30 days in - recent dreams and potential meaning

I’m 30 days now without porn and 16 free of MO.

In the last few nights I’ve had some pretty vivid dreams - I’d consider them nightmares - that I feel are telling me things about my emotional state.

1. I had a dream where I was diagnosed with an unspecified terminal illness and didn’t have much longer to live. In the dream I felt anxious and scared, regretful of the behaviours that I had committed in the past. But then there was a point in the dream where I was sitting in a room with my family, and there was a person there who looked exactly like me, except that person was carefree, outgoing, joyful, and talkative. My family didn’t seem to care that I was dying, because the other person they were now talking to was so much more enjoyable to be around. The dream ended with me leaving the room and wanting to break down in tears.

2. I dreamt that in some unspecified fit of rage I killed somebody, and then felt deep shame and regret and worry about the future having to wrestle with that for the rest of my life.

I think both dreams were trying to tell me different things. The first one almost felt like I was processing the idea of the anxious, depressed, resentful person in me dying.
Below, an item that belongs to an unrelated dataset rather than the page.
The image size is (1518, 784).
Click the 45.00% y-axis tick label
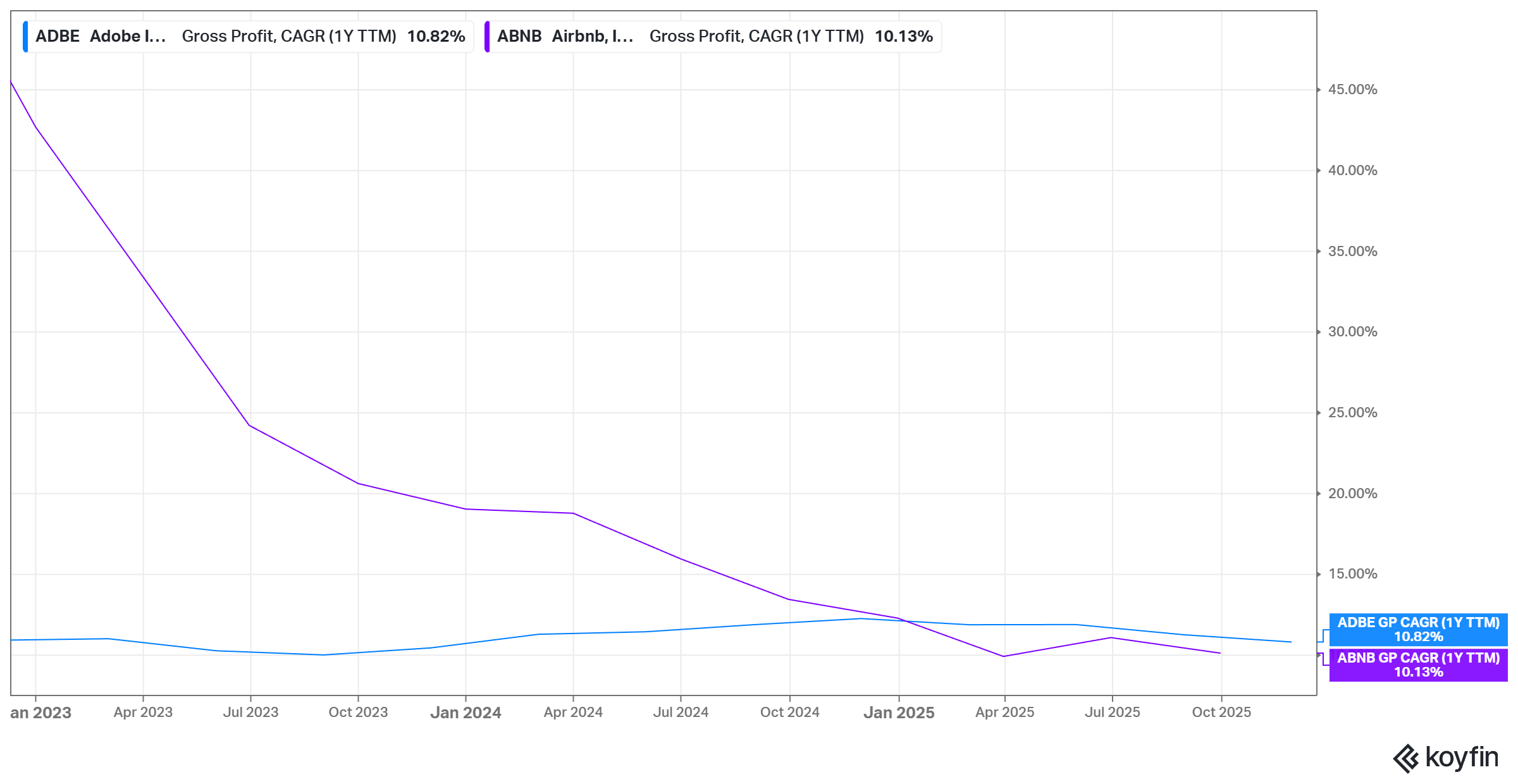(1352, 90)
I feel the person I saw in the room who looked just like me was essentially the care free and happy version of me that I aspire to be in the future.

The second dream I felt was telling me about the built up frustration and anger I have with myself, and cautioning me to not make rash decisions. I feel this is particularly astute because I’ve found a lot of tension with my spouse on the subject of intimacy that sometimes makes me wonder if we’re just not right for each other. In this case I think the idea of ending a marriage is the murder, knowing you’d have to live with that decision forever and it could never be undone.

I’m curious if others have ever had dreams like this during their reboots they felt were particularly profound or meaningful in some way?